What is being asked »
Rescale the entries from their start through the line containing "pos(232,776)", both ends included. Rewrite every line, requests included, with each coordinate in the answers multiplied by 1.7 and rounded to a whole number, halves rounded up. Leave the numbers in the requests unchanged and return only these lines.

***** Provided records *****

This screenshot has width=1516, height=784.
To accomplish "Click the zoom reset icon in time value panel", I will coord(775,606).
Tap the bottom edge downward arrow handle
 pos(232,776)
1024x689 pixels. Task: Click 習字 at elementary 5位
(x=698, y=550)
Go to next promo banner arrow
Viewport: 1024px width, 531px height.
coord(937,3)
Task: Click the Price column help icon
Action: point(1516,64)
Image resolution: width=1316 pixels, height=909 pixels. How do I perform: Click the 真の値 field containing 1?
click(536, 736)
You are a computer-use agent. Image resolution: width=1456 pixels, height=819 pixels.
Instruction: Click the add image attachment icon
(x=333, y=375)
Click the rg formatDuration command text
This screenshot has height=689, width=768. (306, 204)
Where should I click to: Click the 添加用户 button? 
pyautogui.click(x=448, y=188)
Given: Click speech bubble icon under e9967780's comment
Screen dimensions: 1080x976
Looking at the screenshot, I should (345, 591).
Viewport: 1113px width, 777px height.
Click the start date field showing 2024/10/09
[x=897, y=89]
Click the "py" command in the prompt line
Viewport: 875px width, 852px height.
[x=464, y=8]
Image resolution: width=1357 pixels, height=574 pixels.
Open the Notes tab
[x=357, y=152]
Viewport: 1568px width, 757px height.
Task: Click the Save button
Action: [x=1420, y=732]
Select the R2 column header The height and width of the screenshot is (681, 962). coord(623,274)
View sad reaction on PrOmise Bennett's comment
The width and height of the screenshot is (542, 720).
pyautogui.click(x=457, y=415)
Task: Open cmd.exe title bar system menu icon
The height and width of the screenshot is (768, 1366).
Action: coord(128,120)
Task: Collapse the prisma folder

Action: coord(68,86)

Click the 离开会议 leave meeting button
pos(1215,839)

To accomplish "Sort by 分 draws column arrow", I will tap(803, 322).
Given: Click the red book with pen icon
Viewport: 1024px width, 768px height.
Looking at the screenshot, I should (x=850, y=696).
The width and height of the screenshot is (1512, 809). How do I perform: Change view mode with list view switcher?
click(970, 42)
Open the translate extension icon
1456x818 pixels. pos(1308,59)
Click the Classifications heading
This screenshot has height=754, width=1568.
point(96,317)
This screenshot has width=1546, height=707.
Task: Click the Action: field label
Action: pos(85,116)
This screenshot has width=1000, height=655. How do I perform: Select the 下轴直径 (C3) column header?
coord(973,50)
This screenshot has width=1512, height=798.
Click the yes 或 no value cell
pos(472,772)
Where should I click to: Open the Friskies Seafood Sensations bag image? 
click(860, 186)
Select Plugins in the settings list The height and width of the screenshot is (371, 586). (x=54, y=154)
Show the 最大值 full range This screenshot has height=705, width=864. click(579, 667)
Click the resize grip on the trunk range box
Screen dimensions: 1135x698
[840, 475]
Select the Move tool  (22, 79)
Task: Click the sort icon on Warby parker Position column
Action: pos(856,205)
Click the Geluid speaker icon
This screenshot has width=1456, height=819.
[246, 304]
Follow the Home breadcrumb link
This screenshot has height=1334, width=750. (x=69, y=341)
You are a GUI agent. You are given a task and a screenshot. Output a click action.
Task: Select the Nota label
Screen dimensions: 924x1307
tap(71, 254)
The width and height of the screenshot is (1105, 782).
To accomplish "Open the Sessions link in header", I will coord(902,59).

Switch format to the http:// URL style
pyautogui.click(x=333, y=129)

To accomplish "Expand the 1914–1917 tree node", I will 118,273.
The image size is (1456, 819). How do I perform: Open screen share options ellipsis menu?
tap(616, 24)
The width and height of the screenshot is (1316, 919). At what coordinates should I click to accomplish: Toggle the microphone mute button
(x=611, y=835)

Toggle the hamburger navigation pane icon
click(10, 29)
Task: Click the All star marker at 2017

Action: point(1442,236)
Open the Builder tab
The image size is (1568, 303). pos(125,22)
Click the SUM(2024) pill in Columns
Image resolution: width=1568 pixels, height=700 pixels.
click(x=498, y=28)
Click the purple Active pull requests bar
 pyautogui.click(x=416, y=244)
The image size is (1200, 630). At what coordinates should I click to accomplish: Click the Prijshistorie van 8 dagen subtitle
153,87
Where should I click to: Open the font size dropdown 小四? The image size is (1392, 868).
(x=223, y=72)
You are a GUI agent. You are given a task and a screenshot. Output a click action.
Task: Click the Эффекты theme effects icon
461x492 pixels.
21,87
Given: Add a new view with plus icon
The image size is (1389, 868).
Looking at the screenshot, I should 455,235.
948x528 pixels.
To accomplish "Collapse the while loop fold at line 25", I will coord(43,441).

*****

Worked answer »
This screenshot has width=1516, height=784.
To accomplish "Click the zoom reset icon in time value panel", I will coord(1318,1030).
Tap the bottom edge downward arrow handle
 pos(394,1319)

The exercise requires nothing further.